Counting task for the data below: how many lines hold the word "page"? Answer with the number only.

Provided material: Begin

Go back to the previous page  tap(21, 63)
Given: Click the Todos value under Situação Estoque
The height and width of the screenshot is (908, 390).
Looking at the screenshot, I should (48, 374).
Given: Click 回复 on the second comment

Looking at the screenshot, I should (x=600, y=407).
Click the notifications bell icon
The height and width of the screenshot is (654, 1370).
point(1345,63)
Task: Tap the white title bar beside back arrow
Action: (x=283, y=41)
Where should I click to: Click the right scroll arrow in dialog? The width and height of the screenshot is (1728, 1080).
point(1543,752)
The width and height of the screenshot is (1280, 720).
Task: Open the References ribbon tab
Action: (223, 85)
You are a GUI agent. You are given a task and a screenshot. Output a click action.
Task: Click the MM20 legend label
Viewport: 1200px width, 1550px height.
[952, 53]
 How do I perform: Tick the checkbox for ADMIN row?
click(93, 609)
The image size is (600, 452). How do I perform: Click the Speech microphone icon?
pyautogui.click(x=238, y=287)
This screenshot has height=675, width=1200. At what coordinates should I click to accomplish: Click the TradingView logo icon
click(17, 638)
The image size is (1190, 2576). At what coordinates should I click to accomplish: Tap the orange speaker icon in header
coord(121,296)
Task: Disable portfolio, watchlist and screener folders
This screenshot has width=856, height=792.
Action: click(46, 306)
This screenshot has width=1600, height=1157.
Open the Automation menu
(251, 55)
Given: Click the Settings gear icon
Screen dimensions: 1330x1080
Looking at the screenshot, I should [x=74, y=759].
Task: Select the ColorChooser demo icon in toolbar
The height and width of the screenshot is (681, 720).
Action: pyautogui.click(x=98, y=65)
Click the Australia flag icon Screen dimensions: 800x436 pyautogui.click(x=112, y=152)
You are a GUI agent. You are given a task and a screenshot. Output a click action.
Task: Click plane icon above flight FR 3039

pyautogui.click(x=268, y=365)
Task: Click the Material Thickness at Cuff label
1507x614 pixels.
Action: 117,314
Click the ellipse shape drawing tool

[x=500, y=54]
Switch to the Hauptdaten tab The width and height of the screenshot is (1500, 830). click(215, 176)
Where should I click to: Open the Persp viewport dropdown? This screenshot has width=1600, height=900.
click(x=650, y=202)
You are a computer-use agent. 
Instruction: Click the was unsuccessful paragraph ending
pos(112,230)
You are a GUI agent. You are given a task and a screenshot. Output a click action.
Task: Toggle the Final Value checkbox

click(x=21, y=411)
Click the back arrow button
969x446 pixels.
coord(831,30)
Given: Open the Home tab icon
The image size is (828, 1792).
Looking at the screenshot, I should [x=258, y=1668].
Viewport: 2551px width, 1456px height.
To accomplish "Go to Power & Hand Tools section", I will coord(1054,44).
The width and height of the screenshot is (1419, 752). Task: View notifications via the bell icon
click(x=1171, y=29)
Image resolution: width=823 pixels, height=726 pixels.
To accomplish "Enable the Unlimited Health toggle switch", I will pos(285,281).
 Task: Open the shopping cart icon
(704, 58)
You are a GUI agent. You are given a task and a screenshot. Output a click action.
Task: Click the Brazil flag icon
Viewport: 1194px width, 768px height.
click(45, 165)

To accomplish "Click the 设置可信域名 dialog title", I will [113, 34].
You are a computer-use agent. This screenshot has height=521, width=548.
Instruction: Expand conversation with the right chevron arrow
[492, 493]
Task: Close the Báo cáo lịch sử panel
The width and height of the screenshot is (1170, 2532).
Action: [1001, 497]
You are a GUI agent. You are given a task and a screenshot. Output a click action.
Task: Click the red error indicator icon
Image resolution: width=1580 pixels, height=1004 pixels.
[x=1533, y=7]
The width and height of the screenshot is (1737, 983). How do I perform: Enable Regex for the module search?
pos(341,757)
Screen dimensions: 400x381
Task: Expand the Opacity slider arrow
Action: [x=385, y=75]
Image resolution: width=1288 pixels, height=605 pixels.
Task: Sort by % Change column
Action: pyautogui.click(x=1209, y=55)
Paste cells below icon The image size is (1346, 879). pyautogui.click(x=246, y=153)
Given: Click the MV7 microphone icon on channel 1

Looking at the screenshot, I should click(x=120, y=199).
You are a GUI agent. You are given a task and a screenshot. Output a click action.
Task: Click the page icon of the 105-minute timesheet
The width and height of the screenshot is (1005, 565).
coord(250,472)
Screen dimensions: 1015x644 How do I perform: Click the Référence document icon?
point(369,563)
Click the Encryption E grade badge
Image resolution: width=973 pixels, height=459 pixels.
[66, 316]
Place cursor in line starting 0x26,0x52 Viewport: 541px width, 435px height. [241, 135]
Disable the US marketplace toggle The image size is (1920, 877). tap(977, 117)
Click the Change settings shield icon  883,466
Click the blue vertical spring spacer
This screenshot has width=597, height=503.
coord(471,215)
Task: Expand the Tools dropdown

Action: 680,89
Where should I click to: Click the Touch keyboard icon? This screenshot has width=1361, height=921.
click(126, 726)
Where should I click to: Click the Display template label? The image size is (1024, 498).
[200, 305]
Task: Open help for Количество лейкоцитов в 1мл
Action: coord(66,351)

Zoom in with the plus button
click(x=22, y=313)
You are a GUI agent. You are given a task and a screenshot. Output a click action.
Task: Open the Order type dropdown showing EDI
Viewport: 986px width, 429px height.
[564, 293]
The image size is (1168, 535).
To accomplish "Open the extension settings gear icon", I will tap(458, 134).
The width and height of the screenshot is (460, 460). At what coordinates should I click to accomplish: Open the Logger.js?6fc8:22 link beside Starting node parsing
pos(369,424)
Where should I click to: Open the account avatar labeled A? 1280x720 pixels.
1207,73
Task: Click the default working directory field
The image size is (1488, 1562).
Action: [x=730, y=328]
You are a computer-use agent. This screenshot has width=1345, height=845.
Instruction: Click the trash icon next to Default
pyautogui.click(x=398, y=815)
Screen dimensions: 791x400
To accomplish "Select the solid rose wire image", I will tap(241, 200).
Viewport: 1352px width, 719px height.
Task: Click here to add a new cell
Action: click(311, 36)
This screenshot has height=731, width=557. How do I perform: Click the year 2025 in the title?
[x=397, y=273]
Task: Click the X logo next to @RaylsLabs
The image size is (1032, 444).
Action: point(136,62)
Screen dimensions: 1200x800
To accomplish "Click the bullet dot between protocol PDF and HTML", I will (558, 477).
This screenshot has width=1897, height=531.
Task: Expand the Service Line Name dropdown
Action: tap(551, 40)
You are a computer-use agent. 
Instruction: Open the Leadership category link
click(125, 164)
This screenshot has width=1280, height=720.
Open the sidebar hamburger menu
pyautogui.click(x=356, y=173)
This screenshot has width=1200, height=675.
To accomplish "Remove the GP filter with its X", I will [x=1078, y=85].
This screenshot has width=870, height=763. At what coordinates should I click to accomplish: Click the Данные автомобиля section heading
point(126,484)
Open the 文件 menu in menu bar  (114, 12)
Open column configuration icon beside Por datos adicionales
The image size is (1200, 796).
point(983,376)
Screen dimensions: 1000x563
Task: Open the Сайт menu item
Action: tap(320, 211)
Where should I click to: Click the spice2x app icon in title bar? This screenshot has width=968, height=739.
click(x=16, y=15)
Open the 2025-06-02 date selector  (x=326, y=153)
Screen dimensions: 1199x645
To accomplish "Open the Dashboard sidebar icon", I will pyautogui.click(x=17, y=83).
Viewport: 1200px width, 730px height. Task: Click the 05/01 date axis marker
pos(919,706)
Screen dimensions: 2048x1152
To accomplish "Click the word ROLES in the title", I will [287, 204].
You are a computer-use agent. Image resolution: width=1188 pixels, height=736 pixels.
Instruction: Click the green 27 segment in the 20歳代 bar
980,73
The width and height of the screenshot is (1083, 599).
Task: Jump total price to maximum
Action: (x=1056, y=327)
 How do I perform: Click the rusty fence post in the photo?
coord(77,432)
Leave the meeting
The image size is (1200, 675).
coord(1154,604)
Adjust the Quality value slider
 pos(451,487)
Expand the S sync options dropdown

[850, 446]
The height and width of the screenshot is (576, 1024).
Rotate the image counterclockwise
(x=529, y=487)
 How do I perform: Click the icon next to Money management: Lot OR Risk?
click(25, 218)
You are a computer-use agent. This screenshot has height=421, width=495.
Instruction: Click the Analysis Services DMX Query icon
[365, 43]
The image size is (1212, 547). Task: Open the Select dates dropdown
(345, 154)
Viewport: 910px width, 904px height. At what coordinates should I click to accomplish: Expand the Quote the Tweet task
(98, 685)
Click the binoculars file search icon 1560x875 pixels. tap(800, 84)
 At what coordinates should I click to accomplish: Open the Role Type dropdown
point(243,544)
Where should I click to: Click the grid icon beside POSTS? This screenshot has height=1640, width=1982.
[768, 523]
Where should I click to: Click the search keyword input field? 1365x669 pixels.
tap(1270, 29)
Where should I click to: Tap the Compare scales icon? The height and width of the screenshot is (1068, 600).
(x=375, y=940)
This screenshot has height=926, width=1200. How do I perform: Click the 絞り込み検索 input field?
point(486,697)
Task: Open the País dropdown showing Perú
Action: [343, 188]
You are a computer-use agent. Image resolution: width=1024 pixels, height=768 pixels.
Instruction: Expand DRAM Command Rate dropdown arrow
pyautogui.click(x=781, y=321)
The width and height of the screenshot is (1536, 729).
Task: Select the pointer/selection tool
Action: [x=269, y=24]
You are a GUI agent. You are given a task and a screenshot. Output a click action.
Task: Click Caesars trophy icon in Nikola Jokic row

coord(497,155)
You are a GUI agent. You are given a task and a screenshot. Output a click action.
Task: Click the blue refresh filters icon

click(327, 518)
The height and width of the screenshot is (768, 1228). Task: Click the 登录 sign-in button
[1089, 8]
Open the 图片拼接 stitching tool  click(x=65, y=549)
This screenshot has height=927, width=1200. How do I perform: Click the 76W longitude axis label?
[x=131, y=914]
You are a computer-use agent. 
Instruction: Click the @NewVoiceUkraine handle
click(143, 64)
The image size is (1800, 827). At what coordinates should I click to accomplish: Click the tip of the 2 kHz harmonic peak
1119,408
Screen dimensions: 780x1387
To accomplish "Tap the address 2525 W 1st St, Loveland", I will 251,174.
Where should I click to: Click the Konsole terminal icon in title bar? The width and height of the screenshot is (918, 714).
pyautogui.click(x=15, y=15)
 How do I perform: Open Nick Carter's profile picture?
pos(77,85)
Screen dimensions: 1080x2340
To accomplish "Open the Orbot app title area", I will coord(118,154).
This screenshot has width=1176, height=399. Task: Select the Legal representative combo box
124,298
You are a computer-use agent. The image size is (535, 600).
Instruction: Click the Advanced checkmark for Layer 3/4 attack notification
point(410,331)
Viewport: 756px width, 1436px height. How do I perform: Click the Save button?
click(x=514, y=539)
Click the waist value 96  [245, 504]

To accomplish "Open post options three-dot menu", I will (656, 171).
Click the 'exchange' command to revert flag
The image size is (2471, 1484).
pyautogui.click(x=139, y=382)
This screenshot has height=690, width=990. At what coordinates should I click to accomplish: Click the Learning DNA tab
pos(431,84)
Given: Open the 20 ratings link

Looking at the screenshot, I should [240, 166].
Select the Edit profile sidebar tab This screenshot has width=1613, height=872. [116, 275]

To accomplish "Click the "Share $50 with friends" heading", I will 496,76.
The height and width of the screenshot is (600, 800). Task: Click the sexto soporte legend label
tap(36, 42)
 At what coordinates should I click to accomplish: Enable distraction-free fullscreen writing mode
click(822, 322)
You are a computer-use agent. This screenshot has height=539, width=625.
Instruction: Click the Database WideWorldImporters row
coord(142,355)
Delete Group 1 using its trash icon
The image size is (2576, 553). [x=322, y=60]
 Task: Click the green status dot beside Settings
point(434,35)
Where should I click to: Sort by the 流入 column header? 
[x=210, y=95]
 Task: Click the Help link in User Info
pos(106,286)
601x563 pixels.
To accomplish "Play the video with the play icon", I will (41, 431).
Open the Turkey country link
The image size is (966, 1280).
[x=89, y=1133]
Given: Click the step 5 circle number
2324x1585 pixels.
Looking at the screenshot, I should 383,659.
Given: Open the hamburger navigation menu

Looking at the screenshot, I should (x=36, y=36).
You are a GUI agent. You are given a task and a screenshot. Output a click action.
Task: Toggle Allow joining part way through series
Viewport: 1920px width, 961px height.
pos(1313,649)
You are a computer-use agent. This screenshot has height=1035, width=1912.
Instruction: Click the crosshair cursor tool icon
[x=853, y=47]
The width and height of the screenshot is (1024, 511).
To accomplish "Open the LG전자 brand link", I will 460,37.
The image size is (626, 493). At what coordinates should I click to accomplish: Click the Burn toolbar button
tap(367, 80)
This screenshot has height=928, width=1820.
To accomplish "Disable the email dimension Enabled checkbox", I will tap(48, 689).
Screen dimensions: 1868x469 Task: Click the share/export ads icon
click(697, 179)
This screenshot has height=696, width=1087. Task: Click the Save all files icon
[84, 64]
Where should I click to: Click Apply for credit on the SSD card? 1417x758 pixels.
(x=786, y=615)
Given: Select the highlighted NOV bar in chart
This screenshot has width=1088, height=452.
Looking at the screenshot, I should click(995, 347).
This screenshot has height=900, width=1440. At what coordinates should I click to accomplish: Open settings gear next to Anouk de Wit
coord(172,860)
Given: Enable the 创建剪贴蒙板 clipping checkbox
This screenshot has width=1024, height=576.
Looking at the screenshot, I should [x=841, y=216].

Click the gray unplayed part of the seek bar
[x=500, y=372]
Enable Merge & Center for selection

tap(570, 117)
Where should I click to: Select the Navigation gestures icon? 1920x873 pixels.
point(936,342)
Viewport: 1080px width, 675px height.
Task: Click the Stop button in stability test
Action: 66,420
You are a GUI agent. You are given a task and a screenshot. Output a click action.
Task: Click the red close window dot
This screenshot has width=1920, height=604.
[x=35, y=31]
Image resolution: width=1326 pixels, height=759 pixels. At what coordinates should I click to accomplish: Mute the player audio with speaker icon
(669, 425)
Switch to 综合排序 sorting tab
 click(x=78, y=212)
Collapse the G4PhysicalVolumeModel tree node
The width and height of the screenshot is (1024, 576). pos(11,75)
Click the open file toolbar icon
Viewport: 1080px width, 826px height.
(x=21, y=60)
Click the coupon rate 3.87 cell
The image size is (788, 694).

Provided material: End

» **Problem solution**
2